::: GIVEN TEXT

Note on normalize(classical) and normalize(target()): the Procrustes transformation comprises any combination of translation, reflection, and orthonormal rotation -- these transformations preserve distance. Dilation (uniform scaling) would stretch distances and is not applied. However, the output reports the dilation factor, and the reported Procrustes statistic is for the dilated configuration.

s2d(standard|oneminus) specifies how similarities are converted into dissimilarities. By default, the command assumes dissimilarity data. Specifying s2d() indicates that your proximity data are similarities.

Dissimilarity data should have zeros on the diagonal (that is, an object is identical to itself) and nonnegative off-diagonal values. Dissimilarities need not satisfy the triangular inequality, D(i,j)^2 < D(i,h)^2 + D(h,j)^2. Similarity data should have ones on the diagonal (that is, an object is identical to itself) and have off-diagonal values between zero and one. In either case, proximities should be symmetric. See option force if your data violate these assumptions.

The available s2d() options, standard and oneminus, are defined as follows:

standard dissim(ij) = sqrt{sim(ii)+sim(jj)-2sim(ij)} = sqrt(2(1-sim(ij))) oneminus dissim(ij) = 1-sim(ij)

s2d(standard) is the default.

s2d() should be specified only with measures in similarity form.

force corrects problems with the supplied proximity information. In the long format used by mdslong, multiple measurements on (i,j) may be available. Including both (i,j) and (j,i) would be treated as multiple measurements. This is an error, even if the measures are identical. Option force uses the mean of the measurements. force also resolves problems on the diagonal, that is, comparisons of objects with themselves; these should have zero dissimilarity or unit similarity. force does not resolve incomplete data, that is, pairs (i,j) for which no measurement is available. Out-of-range values are also not fixed.

dimension(#) specifies the dimension of the approximating configuration. The default is dimension(2), and # should not exceed the number of positive eigenvalues of the centered distance matrix.

addconstant specifies that if the double-centered distance matrix is not positive semidefinite (psd), a constant should be added to the squared distances to make it psd and, hence, Euclidean. This option is allowed with classical MDS only.

+-----------+ ----+ Reporting +--------------------------------------------------------

neigen(#) specifies the number of eigenvalues to be included in the table. The default is neigen(10). Specifying neigen(0) suppresses the table. This option is allowed with classical MDS only.

config displays the table with the coordinates of the approximating configuration. This table may also be displayed using the postestimation command estat config; see [MV] mds postestimation.

::::::
::: DATASET EXCERPT

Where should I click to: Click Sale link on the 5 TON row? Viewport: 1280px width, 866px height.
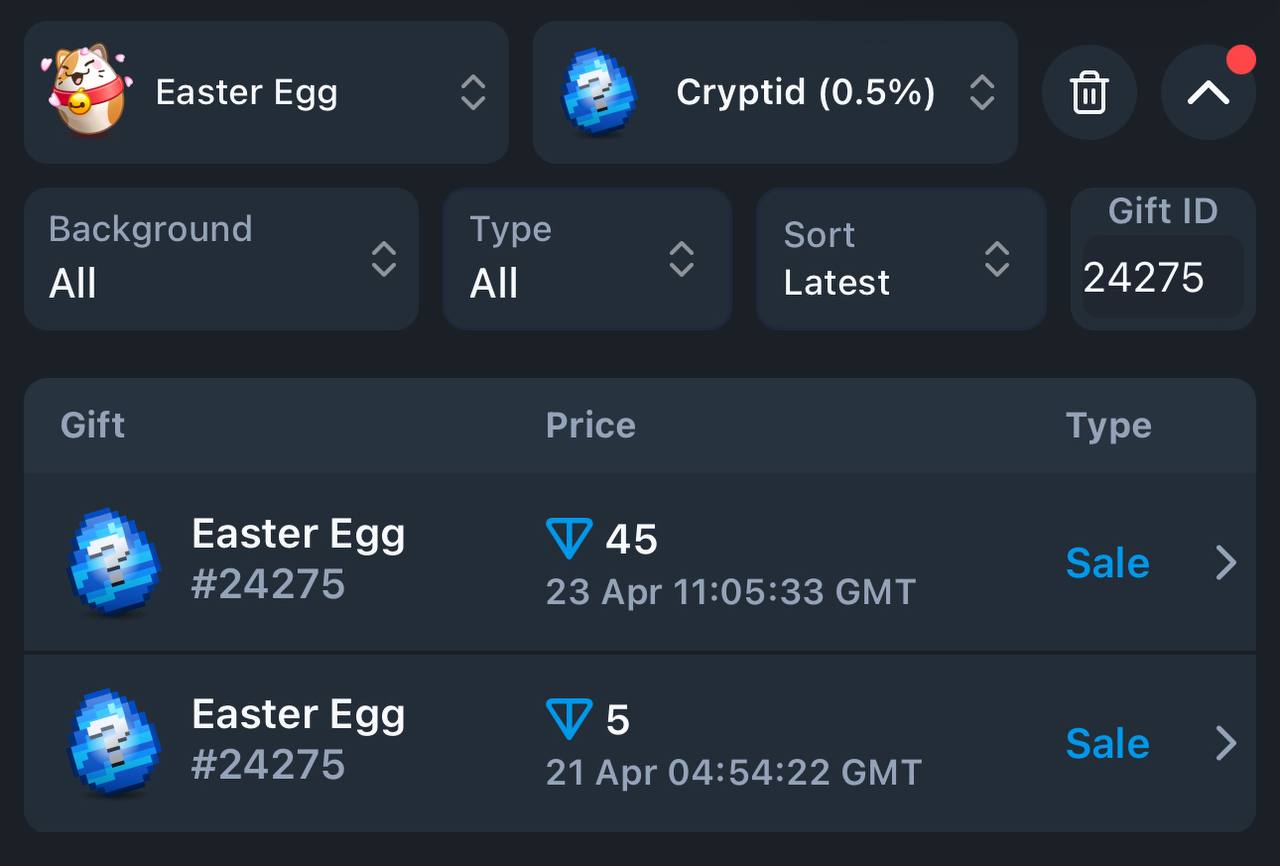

::::::

PROBLEMS TO SOLVE:
- A) According to the option documentation, what is the default dimension of the approximating configuration?
- B) Using the option documentation, explain why the Procrustes transformation used with normalize(classical) and normalize(target()) does not apply dilation.

ANSWERS GIVEN:
- A) The default is dimension(2).

- B) The Procrustes transformation includes only translation, reflection, and orthonormal rotation, because these transformations preserve distance. Dilation, or uniform scaling, would stretch distances, so it is not applied. The output still reports the dilation factor.